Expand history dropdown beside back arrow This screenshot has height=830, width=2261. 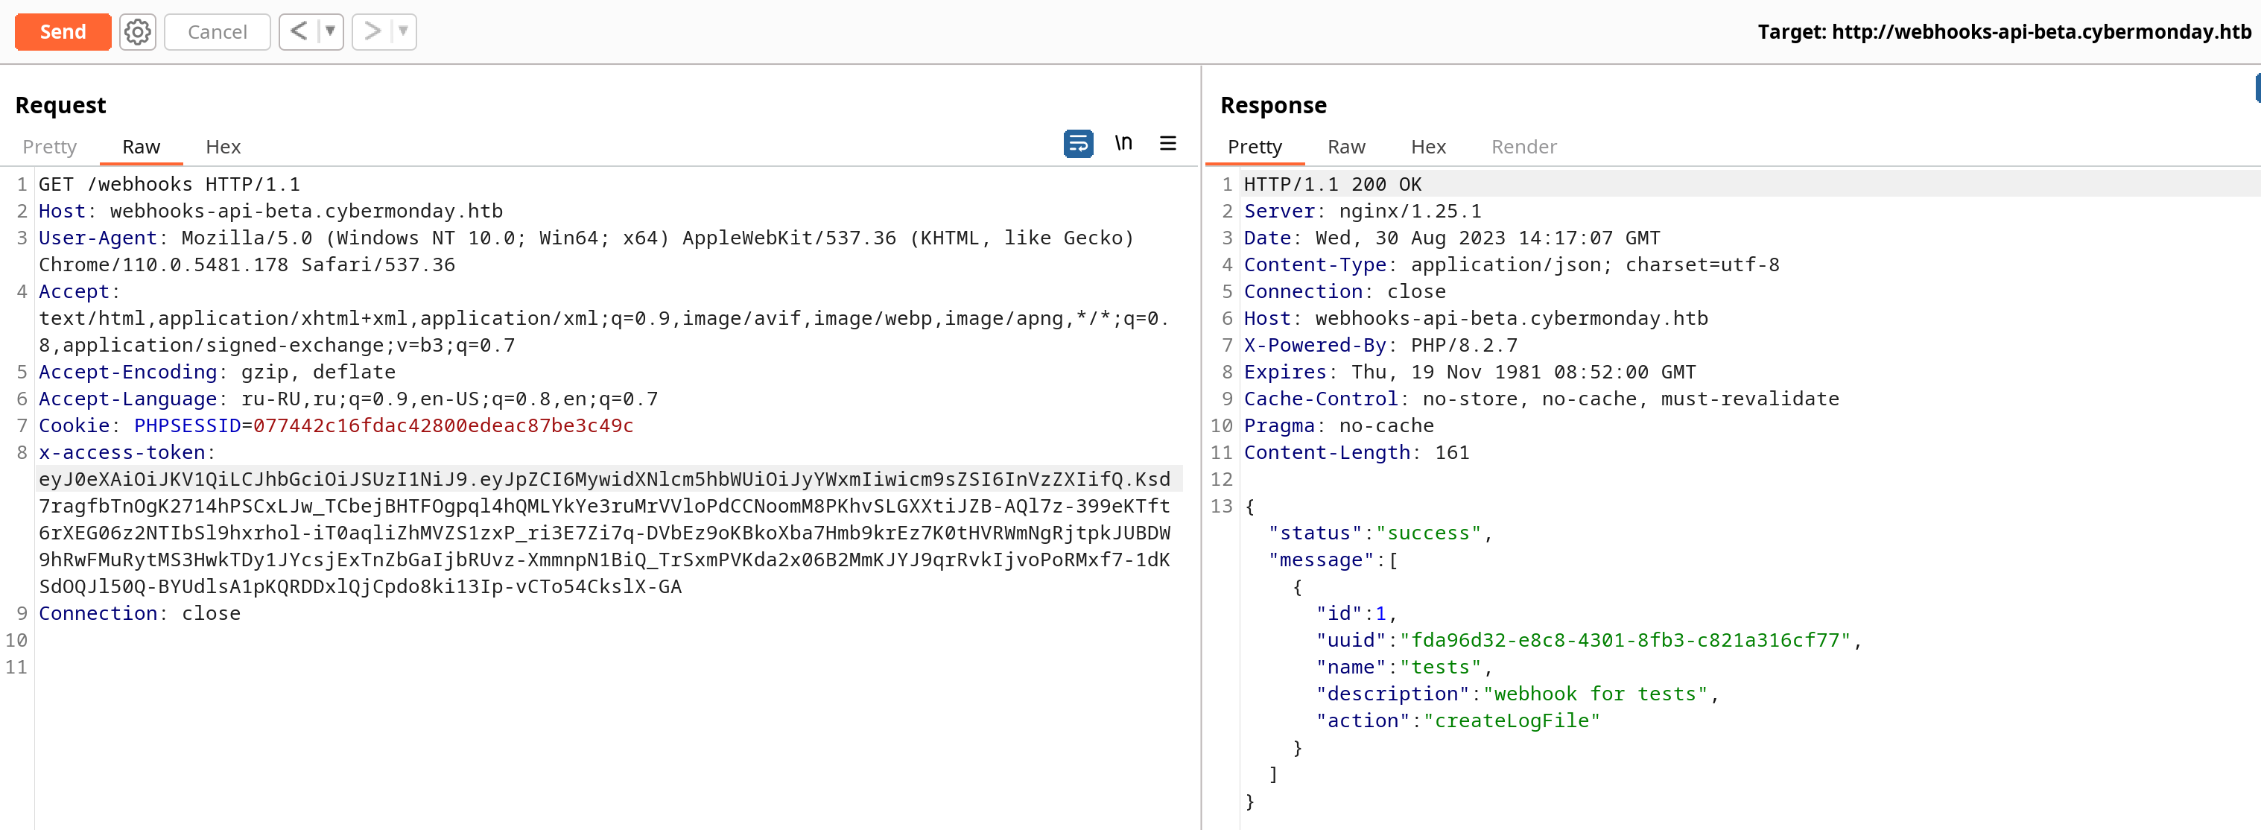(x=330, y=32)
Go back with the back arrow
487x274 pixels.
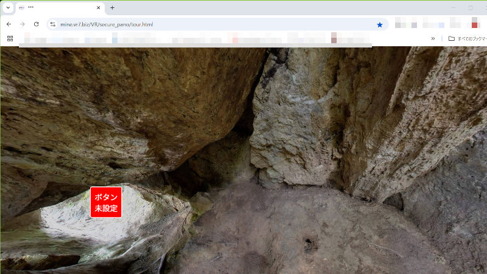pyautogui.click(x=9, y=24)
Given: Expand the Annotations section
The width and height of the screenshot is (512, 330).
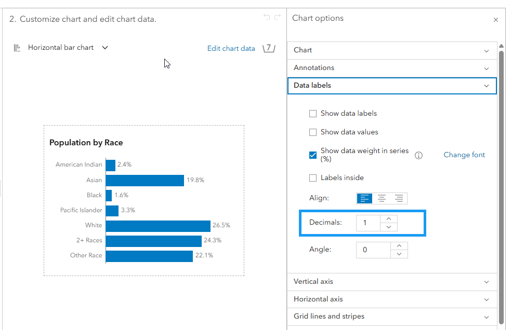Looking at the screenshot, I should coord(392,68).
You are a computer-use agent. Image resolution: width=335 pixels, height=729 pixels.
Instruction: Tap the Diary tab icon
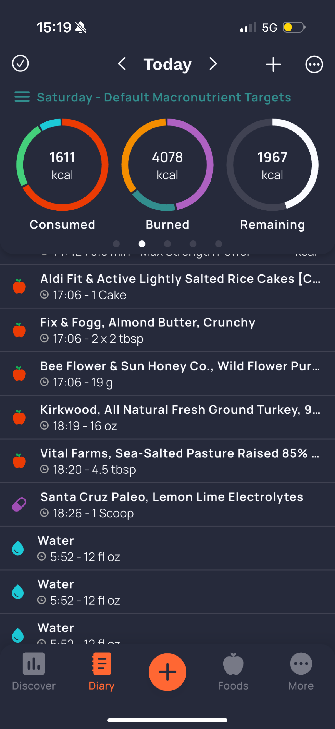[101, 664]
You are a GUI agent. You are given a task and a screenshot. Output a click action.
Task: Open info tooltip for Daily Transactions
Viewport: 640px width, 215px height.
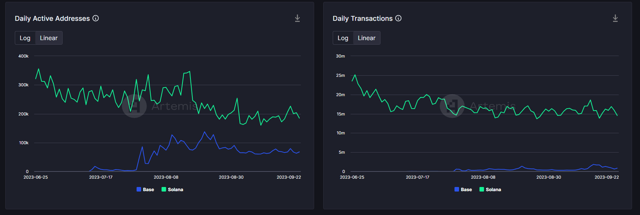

☆ ☆ ☆ ☆

Exercise: Starting at the line that contains "You are a computer-use", retype each line through the final one in the listing, with both ends kept and the pictures omitted.

Exercise response:
You are a computer-use agent. Image resolution: width=335 pixels, height=729 pixels.
Instruction: Tap the Diary tab icon
[101, 664]
You are a GUI agent. You are given a task and a screenshot. Output a click action.
Task: Open info tooltip for Daily Transactions
Viewport: 640px width, 215px height.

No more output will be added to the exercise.